### Given text

The Obama administration's efforts to counter the threat posed by al Qaeda
and the wider jihadist movement have been a contentious topic in the U.S.
presidential race. Political rhetoric abounds on both sides; administration
officials claim that al Qaeda has been seriously crippled, while some critics
of the administration allege that the group is stronger than ever. As with most
political rhetoric, both claims bear elements of truth, but the truth depends
largely on how al Qaeda and jihadism are defined. Unfortunately, politicians
and the media tend to define al Qaeda loosely and incorrectly.
The jihadist threat will persist regardless of who is elected president, so
understanding the actors involved is critical. But a true understanding of
those actors requires taxonomical acuity. It seems worthwhile, then, to revisit
wingrass's definitions of al Qaeda and the wider jihadist movement.
A Network of Networks
Al Qaeda, the group established by Osama bin Laden and his colleagues, was
never very large -- there were never more than a few hundred actual members. We
often refer to this group, now led by Ayman al-Zawahiri, as the al Qaeda core
or al Qaeda prime. While the group's founders trained tens of thousands of men
at their camps in Afghanistan and Sudan, they initially viewed themselves as a
vanguard organization working with kindred groups to facilitate the jihad they
believed was necessary to establish a global Islamic caliphate. Most of the men
trained at al Qaeda camps were members of other organizations or were
grassroots jihadists. The majority of them received basic paramilitary training,
and only a select few were invited to receive additional training in terrorist
tradecraft skills such as surveillance, document forgery and bombmaking. Of
this select group, only a few men were invited to join the al Qaeda core
organization.

######
### Provided material

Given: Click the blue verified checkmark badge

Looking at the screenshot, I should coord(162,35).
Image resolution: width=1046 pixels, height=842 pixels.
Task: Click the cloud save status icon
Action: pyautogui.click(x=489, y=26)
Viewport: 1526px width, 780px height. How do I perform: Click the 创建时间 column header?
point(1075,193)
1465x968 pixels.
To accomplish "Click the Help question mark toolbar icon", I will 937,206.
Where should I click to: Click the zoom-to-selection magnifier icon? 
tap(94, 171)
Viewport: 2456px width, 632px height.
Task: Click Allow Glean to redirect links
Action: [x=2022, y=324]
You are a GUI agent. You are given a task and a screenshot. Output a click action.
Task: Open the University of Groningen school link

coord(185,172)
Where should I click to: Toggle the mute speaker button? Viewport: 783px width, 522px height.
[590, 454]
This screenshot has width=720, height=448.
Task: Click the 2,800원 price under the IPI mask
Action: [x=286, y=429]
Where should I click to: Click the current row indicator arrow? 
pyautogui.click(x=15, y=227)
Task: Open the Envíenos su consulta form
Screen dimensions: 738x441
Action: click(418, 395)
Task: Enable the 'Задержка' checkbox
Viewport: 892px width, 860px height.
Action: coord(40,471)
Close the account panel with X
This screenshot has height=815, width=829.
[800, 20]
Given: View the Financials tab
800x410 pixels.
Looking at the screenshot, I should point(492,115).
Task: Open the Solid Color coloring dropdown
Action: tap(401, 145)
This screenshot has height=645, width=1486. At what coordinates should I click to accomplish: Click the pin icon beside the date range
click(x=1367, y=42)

######

### Task set
1) In the text on al Qaeda and the jihadist movement, who now leads the al Qaeda core?
2) Revise the al Qaeda text from "The Obama administration's" through "loosely and incorrectly.", putting "divisive" wherever "contentious" appears.
3) Continue the text on al Qaeda and the wider jihadist movement from its last sentence.
The records were taken from a separate source and have no connection to the text.

### Replies
1) Ayman al-Zawahiri

2)
The Obama administration's efforts to counter the threat posed by al Qaeda
and the wider jihadist movement have been a divisive topic in the U.S.
presidential race. Political rhetoric abounds on both sides; administration
officials claim that al Qaeda has been seriously crippled, while some critics
of the administration allege that the group is stronger than ever. As with most
political rhetoric, both claims bear elements of truth, but the truth depends
largely on how al Qaeda and jihadism are defined. Unfortunately, politicians
and the media tend to define al Qaeda loosely and incorrectly.

3)
Bin Laden envisioned another purpose for al Qaeda: leading the charge
against corrupt rulers in the Muslim world and against the United States, which
he believed supported corrupt Muslim rulers. Al Qaeda sought to excise the
United States from the Muslim world in much the same way that Hezbollah drove
U.S. forces out of Lebanon and Somalia forced the U.S. withdrawal from
Mogadishu.
Al Qaeda became a network of networks -- a trait demonstrated not only by
its training methods but also in bin Laden's rhetoric. For example, bin Laden's
1998 "World Islamic Front" statement, which declared jihad against
Jews and Crusaders, was signed by al-Zawahiri (who at the time was leading the
Egyptian Islamic Jihad) and leaders of other groups, including the Egyptian
Islamic Group, Jamiat-ul-Ulema-e-Pakistan and the Jihad Movement of Bangladesh.
Following the 9/11 attacks, the United States applied against the al Qaeda
core the full pressure of its five counterterrorism levers: intelligence,
military, law enforcement, diplomacy and financial sanctions. As a result, many
al Qaeda members, eventually including bin Laden, were captured or killed and
their assets were frozen. Such measures have ensured that the group remains
small for operational security concerns. The remaining members of the group
mostly are lying low in Pakistan near the Afghan border, and their isolation
there has severely degraded their ability to conduct attacks. The al Qaeda core
is now relegated to producing propaganda for guidance and inspiration for other
jihadist elements. Despite the disproportionate amount of media attention given
to statements from al-Zawahiri and Adam Gadahn, the al Qaeda core constitutes
only a very small part of the larger jihadist movement. In fact, it has not
conducted a successful terrorist attack in years.
However, the core group has not been destroyed. It could regenerate if the
United States eased its pressure, but we believe that will be difficult given
the loss of the charismatic bin Laden and his replacement by the irascible
al-Zawahiri.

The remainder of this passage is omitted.